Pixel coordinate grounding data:

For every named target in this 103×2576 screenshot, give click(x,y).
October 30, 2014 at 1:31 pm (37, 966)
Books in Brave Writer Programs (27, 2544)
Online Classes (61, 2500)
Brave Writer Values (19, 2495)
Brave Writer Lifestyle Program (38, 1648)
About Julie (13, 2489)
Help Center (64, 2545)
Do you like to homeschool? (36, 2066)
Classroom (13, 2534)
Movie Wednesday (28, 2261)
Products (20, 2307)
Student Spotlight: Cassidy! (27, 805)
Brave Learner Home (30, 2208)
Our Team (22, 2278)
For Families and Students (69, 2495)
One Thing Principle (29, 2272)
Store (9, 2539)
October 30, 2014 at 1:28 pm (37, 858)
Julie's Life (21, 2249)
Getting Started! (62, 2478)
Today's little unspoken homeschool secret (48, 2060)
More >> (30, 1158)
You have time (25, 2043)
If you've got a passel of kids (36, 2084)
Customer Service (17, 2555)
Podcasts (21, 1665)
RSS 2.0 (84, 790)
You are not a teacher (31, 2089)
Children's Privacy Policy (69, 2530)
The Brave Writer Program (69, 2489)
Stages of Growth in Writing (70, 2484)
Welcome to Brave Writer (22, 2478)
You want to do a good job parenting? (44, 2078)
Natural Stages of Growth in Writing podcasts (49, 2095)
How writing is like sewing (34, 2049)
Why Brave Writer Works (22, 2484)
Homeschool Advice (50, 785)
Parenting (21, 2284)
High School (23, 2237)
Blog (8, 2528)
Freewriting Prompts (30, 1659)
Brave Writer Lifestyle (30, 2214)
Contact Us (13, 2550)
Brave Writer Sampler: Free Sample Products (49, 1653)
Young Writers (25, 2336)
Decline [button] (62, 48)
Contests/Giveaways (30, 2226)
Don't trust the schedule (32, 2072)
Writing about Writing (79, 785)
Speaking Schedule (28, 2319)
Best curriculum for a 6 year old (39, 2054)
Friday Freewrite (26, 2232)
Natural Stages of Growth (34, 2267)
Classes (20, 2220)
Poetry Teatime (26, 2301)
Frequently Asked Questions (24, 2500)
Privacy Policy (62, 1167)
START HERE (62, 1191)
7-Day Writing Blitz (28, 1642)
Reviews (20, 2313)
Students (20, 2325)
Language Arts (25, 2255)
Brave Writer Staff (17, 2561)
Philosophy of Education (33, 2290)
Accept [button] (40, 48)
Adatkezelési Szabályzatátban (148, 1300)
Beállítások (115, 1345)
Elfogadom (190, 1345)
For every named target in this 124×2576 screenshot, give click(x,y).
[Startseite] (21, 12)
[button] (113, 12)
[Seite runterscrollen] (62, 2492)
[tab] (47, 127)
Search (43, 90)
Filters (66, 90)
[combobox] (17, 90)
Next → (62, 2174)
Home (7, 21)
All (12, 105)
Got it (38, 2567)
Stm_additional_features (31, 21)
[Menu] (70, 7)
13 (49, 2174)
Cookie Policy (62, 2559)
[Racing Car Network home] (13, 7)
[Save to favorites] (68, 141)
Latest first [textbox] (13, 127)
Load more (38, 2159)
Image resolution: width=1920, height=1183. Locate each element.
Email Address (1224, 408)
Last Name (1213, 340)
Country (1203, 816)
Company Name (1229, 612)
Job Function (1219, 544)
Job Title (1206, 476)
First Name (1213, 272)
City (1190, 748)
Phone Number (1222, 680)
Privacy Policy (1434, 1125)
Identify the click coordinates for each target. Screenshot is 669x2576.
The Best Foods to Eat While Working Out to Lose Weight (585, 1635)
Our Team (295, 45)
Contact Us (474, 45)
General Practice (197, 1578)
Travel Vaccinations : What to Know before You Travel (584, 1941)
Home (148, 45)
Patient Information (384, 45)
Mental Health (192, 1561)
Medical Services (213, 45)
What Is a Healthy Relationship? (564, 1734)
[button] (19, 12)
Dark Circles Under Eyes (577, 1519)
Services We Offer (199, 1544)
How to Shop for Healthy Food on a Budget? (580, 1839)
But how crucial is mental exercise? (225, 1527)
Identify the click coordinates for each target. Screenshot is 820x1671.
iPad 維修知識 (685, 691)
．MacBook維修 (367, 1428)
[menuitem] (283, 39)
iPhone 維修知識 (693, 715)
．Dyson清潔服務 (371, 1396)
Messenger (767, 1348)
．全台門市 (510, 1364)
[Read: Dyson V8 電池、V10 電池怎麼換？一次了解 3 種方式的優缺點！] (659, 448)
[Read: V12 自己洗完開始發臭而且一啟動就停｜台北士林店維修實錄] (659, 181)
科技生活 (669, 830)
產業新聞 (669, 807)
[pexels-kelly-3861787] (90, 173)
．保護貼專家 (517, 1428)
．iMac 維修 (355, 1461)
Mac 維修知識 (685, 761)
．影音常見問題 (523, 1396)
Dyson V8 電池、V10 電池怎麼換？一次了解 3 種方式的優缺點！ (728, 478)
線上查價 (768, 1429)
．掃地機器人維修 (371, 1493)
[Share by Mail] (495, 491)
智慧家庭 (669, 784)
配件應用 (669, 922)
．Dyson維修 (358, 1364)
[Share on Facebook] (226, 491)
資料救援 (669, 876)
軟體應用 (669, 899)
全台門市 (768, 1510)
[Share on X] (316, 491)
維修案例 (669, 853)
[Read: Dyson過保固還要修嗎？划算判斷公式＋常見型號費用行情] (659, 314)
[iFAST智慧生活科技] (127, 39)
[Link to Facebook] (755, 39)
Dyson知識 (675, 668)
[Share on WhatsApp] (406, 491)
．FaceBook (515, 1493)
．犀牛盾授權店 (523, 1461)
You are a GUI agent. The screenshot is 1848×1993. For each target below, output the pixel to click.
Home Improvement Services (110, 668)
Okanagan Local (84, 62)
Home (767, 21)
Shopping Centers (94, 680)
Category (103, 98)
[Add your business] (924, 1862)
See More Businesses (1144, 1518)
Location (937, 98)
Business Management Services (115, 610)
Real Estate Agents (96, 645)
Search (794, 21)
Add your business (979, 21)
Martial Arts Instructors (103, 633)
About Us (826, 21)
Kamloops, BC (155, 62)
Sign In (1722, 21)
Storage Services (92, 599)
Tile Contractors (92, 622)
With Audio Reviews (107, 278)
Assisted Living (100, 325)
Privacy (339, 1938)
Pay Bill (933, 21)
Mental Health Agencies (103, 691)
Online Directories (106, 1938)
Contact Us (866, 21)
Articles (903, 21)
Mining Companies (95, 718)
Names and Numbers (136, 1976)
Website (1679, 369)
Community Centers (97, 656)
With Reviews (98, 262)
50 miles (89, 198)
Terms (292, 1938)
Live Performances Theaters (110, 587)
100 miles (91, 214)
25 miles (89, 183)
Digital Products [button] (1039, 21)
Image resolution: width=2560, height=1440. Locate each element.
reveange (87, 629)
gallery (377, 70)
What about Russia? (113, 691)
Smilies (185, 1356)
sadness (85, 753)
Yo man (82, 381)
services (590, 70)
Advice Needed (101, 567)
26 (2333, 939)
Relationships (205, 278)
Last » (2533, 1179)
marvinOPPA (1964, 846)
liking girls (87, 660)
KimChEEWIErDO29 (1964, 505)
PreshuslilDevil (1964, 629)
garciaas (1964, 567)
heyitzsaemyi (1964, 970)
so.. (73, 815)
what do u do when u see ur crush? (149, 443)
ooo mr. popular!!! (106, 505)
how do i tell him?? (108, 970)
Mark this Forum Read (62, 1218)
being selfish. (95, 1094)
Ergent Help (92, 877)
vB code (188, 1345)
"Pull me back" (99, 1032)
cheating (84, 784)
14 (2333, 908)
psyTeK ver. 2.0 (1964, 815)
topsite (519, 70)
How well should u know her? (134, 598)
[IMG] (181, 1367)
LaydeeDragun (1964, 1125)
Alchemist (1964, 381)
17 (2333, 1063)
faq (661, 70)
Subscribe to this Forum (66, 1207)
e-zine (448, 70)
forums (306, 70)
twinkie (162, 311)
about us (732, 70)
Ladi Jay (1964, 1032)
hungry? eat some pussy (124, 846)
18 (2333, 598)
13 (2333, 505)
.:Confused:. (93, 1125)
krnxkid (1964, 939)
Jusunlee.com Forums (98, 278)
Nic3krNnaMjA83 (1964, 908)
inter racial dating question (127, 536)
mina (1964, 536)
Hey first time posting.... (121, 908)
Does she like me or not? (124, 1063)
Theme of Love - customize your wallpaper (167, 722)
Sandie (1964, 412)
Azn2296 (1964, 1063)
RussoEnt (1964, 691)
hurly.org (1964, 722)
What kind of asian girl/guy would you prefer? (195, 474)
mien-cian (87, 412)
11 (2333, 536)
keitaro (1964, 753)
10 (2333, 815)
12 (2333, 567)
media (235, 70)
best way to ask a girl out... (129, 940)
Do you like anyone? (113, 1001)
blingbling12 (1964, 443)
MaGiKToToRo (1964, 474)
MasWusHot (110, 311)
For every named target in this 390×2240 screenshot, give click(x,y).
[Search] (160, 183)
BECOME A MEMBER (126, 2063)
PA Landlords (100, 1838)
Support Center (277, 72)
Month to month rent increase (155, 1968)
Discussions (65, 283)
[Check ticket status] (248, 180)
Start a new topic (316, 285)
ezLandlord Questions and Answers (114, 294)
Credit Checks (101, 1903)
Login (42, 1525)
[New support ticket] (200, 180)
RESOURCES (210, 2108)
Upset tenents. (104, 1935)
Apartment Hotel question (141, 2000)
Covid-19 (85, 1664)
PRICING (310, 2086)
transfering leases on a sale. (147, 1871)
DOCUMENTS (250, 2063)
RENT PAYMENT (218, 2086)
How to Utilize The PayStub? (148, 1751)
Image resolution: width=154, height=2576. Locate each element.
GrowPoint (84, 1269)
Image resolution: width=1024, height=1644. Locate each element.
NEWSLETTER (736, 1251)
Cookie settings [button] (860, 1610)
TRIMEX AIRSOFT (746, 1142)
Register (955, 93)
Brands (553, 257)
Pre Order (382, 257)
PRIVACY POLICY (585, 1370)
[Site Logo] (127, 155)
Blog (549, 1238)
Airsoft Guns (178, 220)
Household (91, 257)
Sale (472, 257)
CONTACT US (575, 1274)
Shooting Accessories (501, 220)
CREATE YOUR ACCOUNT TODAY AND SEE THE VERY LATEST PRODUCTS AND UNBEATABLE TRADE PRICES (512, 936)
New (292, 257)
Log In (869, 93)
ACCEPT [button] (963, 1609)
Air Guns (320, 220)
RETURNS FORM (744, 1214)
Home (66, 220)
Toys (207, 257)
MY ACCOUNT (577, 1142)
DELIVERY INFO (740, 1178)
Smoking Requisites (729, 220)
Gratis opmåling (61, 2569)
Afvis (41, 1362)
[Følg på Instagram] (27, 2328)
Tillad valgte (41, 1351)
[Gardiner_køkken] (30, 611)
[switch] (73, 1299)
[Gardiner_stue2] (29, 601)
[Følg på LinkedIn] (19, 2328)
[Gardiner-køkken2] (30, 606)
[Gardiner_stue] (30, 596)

GOAL OF THE EXERCISE:
As listed above, the lines from the line with "13 (49, 2174)" to the line with "Patient Information (384, 45)" are to be echoed exactly, with both ends included and nothing added.

OUTPUT BELOW:
13 (49, 2174)
Cookie Policy (62, 2559)
[Racing Car Network home] (13, 7)
[Save to favorites] (68, 141)
Latest first [textbox] (13, 127)
Load more (38, 2159)
Image resolution: width=1920, height=1183. Locate each element.
Email Address (1224, 408)
Last Name (1213, 340)
Country (1203, 816)
Company Name (1229, 612)
Job Function (1219, 544)
Job Title (1206, 476)
First Name (1213, 272)
City (1190, 748)
Phone Number (1222, 680)
Privacy Policy (1434, 1125)
Identify the click coordinates for each target. Screenshot is 669x2576.
The Best Foods to Eat While Working Out to Lose Weight (585, 1635)
Our Team (295, 45)
Contact Us (474, 45)
General Practice (197, 1578)
Travel Vaccinations : What to Know before You Travel (584, 1941)
Home (148, 45)
Patient Information (384, 45)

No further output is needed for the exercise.